È opportuno rammentare che, attraverso la circolare 24/E/2013, l’Ufficio ha esteso i periodi rilevanti al fine del monitoraggio delle risorse necessarie per l’effettuazione degli investimenti. L’Amministrazione Finanziaria, nel documento di prassi, ha menzionato correttamente la “formazione della provvista” e non i “redditi dichiarati” in quanto si è resa conto che, nella maggior parte dei casi, il reddito dichiarato dal contribuente non raffigura la sua effettiva capacità di spesa.
Tuttavia, ciò che non convince nella circolare è il periodo nel quale l’Ufficio sostiene che il contribuente è tenuto a fornire la prova dell’utilizzo della provvista per l’effettuazione dell’investimento, sebbene il decreto disponga una sorta di sterilizzazione immediata degli investimenti, i quali devono essere valorizzati al netto dei disinvestimenti effettuati nell’anno e nei quattro precedenti. Di conseguenza non può essere fornita alcuna dimostrazione correlando un dato che differisce dalla spesa effettiva all’impiego della provvista, come del resto viene confermato dalla Suprema Corte attraverso la sent. n. 6396/2014, la quale statuisce che non è necessaria alcuna dimostrazione dell’effettiva destinazione dei redditi per l’effettuazione dell’investimento in quanto in presenza di valori presunti.
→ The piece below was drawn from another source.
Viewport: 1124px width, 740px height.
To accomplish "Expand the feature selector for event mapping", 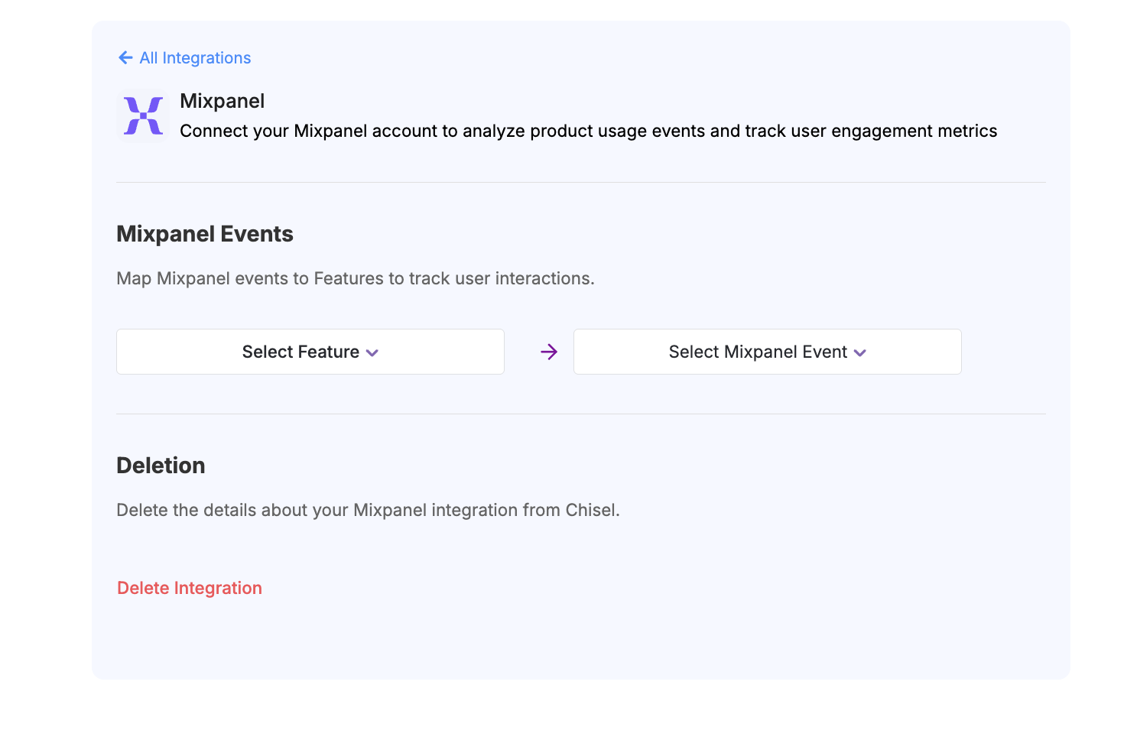I will tap(310, 352).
Pertanto, preso atto dell’indole presuntiva dell’accertamento, il contribuente non può essere chiamato a comprovare il nesso eziologico sussistente tra il reddito dichiarato e gli esborsi concretamente sostenuti nei periodi d’imposta soggetti ad accertamento, essendo esclusivamente tenuto a fornire la dimostrazione della propria capacità di spesa.